In quest'ultima ipotesi ne sono escluse le imprese aventi per oggetto esclusivo o principale dell'attività esercitata la costruzione dei predetti fabbricati (o porzioni di fabbricato) e gli esercenti attività che effettuano locazioni di immobili rientranti tra le operazioni esenti di cui all'art. 10 n. 8 del d.P.R. 633/72, qualora il soggetto passivo eserciti anche attività imponibili che comportino la riduzione del pro rata.

Il diritto di detrazione, in caso di esercizio di un'attività imponibile e di un'attività esente da IVA, spetta in misura proporzionale alle operazioni imponibili effettuate.

L'ammontare detraibile viene determinato in base ad una percentuale di detraibilità che deve essere applicata sull'intero ammontare dell'imposta “a credito”, assolta sugli acquisti di beni/servizi (e non soltanto, quindi, sull'IVA assolta per i beni/servizi ad uso promiscuo, cfr. CM 328/E/97, § 3.3).

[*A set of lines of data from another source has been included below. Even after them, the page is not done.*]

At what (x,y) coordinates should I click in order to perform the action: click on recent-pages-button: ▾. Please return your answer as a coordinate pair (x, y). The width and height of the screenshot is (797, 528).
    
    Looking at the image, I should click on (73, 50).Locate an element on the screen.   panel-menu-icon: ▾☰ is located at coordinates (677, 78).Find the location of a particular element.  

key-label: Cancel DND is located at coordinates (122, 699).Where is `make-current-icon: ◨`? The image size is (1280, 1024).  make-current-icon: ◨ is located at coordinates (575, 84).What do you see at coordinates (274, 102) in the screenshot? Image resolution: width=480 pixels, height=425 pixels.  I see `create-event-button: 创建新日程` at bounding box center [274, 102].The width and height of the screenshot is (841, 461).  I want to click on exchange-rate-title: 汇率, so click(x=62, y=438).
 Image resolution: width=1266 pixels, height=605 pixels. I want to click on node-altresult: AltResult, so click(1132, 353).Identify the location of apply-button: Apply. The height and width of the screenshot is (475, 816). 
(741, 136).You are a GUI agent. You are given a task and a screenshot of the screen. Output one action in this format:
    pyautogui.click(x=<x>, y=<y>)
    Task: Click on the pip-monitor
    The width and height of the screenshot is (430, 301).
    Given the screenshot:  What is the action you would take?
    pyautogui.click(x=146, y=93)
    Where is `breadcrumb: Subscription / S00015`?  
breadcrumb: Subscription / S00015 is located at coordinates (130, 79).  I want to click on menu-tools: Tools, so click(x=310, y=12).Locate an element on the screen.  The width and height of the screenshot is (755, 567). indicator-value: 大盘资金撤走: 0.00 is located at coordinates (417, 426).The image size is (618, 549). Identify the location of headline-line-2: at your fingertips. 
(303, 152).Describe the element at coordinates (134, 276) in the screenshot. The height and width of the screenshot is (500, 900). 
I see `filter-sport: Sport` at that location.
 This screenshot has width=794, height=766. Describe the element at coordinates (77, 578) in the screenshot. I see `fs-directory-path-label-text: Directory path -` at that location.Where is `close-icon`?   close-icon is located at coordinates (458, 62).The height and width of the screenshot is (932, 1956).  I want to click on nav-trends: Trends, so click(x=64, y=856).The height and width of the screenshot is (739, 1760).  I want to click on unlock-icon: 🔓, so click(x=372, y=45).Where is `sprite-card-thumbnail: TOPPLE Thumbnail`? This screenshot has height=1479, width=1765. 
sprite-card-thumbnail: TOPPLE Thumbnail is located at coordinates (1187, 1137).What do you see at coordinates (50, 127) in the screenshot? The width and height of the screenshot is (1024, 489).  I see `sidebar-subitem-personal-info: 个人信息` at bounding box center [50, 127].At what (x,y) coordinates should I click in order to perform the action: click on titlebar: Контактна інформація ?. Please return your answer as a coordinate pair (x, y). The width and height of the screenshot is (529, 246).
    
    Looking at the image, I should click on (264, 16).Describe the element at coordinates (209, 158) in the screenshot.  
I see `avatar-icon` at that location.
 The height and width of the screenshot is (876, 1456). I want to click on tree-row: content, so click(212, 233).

In corso d'anno il pro rata deve essere provvisoriamente calcolato applicando la percentuale di detrazione dell'anno precedente (c.d. “pro rata provvisorio”), salvo conguaglio a fine anno, una volta acquisiti i dati relativi alle operazioni (imponibili ed esenti) relative allo stesso anno (c.d. “pro rata definitivo”).

Osservazioni

Nel caso che ci occupa la Corte di Cassazione ha affermato in modo netto che “… in caso di operazione erroneamente assoggettata ad IVA (nella specie ad un'aliquota eccedente quella applicabile) non è ammessa la detrazione dell'imposta pagata e fatturata atteso che, ai sensi dell'art. 19, del d.P.R. 26 ottobre 1972, n. 633, e in conformità dell'art. 17 della direttiva del Consiglio CEE del 15 maggio 1977, n. 77/388/CEE, e degli artt. 167 e 63 della successiva direttiva del Consiglio del 28 novembre 2006 n. 2006/112/CE (come interpretati dalla giurisprudenza della Corte di giustizia), l'esercizio del relativo diritto presuppone l'effettiva realizzazione di un'operazione assoggettabile a tale imposta nella misura dovuta…” (v. Cass. civ., Sez. V, Ord., 08/11/2022, n. 32900).

Da questa considerazione giuridica e preliminare ne discende che, ove l'operazione sia stata erroneamente assoggettata all'IVA, per la misura non dovuta sono privi di fondamento:

  • il pagamento dell'imposta da parte del cedente (il quale ha diritto di chiedere all'Amministrazione il rimborso di quanto versato in eccesso);
  • la rivalsa effettuata dal cedente nei confronti del cessionario (il quale ha diritto di chiedere al cedente la restituzione dell'IVA in via di rivalsa, nella parte erroneamente versata);
  • la detrazione operata dal cessionario nella sua dichiarazione IVA, con conseguente potere-dovere dell'Amministrazione di escludere la detrazione dell'imposta così pagata in rivalsa.